Lee is the Deputy Head of the Education Law and SEND Group. Combining neatly with his other specialisms, Lee undertakes first instance Tribunal work and appeal work. He has acted for people with various disabilities including over the course of a couple of years over a hundred people who were employed by Remploy.

Associations

Employment Lawyers Association

Education

LLB (Hons), Manchester University

BVC, Nottingham Law School

Prescribed Information

Mr Lee Bronze is a practising barrister, who is regulated by the Bar Standards Board. Details of information held by the BSB about Mr Bronze can be found here.

Mr Bronze’s clerks will happily provide no obligation quotations for all legal services that he provides. Their contact details can be found here. It is most common for Mr Bronze to undertake Court and advisory work for a fixed fee or brief fee plus refresher days. For any advisory work, paperwork and conferences it is most commonly charged at an hourly rate, although fixed fees are available. Mr Bronze also accepts instructions on legal aid rates where those are available, details of which can be found here. Mr Bronze will typically return paperwork within 21 days, however professional commitments, complexity and volume of documentation can affect these approximate timescales.

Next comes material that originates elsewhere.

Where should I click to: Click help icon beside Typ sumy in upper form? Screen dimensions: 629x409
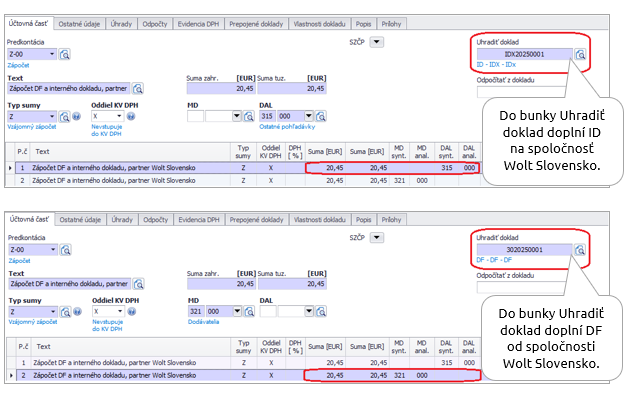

Mr Bronze also undertakes Direct Access work. This work is undertaken on a contractual basis agree, as between the client and Mr Bronze’s clerks. This is on fixed fee basis for a specific events such as a conference, advisory work, a hearing with additional hearing days (refreshers) or the drafting of specific documents. All work agreed to be undertaken by Mr Bronze with the fixed fee cost will be clearly outlined in the direct access contract signed by the client and will be payable in full prior to the commencement of the work.